The 297th Infantry Division (297. Infanterie-Division) was an Infantry Division within the German Army, active during the Second World War. It was one of the components of the 6th Army during its failed attack on Stalingrad.

==Operational history==
The 297th Infantry Division was activated on 31 January 1940 and raised in March as part of the eighth wave of Wehrmacht divisions, assembled from the men of Military district "WK VII", which is now Bruck an der Leitha and the surrounding Lower Austrian areas, out of men from the 27th; 44th; 45th; 57th and 268th Infantry Divisions. The divisions of the eighth wave were referred to by some as the "class of 1918", as they consisted largely of young men born in that year, who would be the ages of 21 and 22 upon being called-up.

The division served as an OKH reserve division throughout the Western Campaign of 1940, later being re-stationed in Poland in July 1940 as the initial preparations for Operation Barbarossa were made.

===Barbarossa, Stalingrad and capitulation===
The 297th Infantry Division attacked through Ukraine as part of Army Group South to meet its objective in conquering Kiev. The division first aided in the capture of Zhytomyr in July, followed by Uman the following month before taking out Kiev in September. It then went through a war-torn Kharkov and into Rostov before the year ended. During the take-over of Ukraine, the division served as part of the 6th Army's XLIV Army Corps, under General of the Infantry Koch.

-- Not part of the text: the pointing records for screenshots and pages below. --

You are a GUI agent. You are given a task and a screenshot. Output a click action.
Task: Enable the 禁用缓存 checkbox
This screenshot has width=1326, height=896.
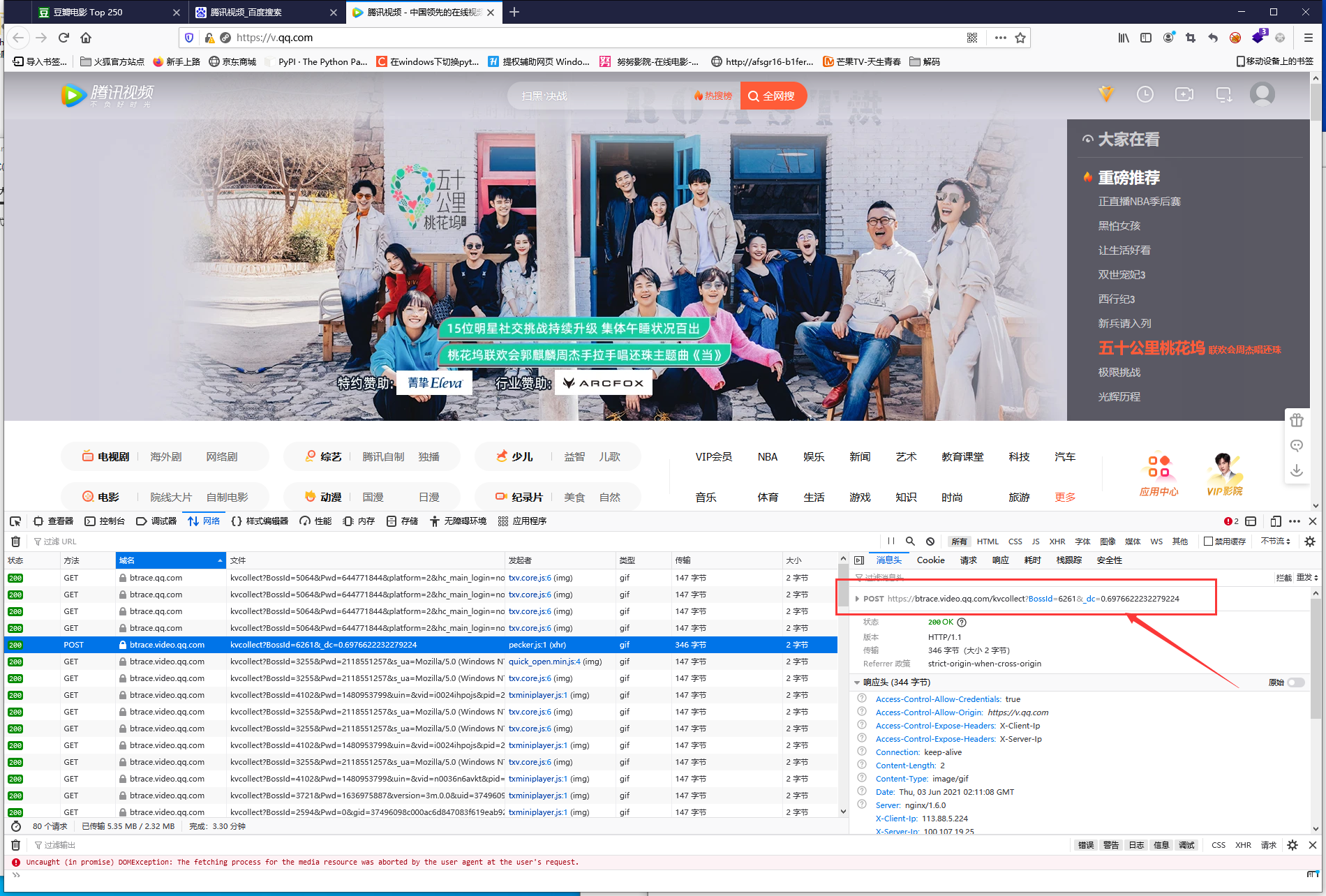1208,542

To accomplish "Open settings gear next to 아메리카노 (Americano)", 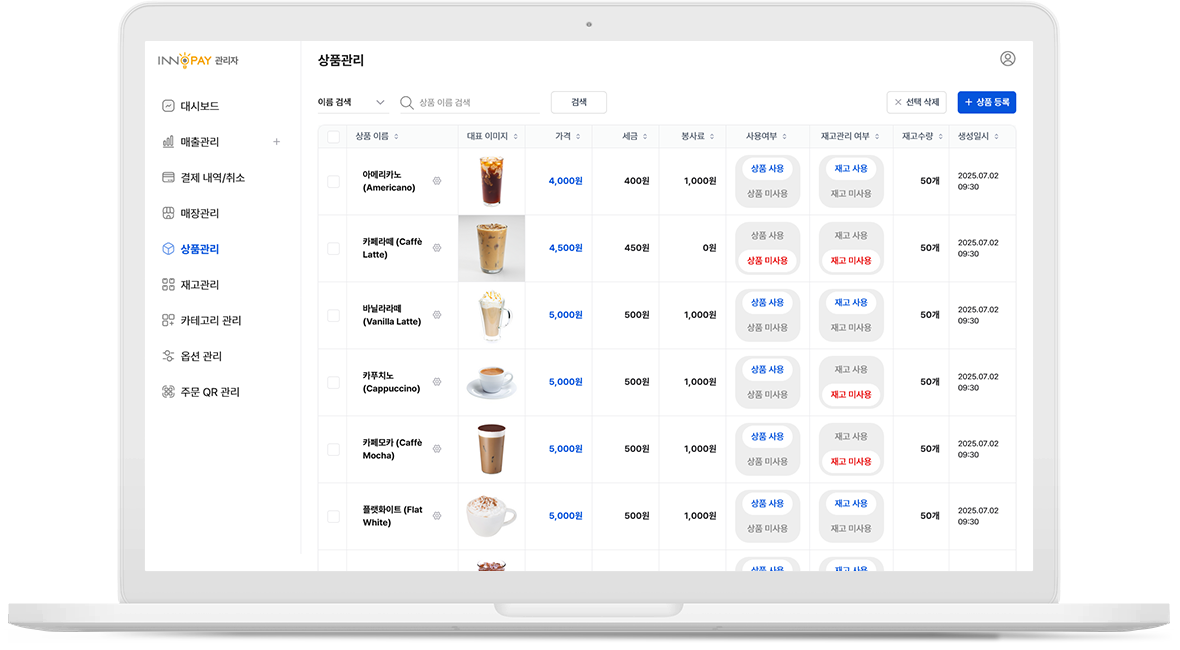I will (x=437, y=182).
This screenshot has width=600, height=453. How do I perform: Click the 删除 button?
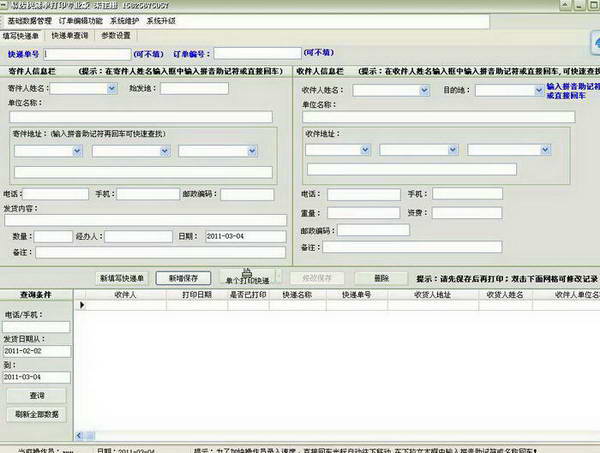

The division survived the hazards of the Soviet winter offensive, being moved around the 6th Army in January as the Wehrmacht prepared to continue their assault on the Soviet Union, helping to re-take Kharkov in May. The division's commander, Lieutenant General Max Pfeffer, anticipating a long upcoming struggle, joked to a Captain under his command over the latter's reluctance to accept a transfer offer to France, saying "just be happy that you're getting a break. The war will last long enough and be terrible enough for you to get a good taste of it." On 10 June the division began crossing the Seversky Donets River by assault boat, constructing a bridge for other units, including the 14th Panzer Division. The division continued to make inroads around the Black Sea to attack the industrial city of Stalingrad, serving in IV corps under General of the Engineers Erwin Jaenecke.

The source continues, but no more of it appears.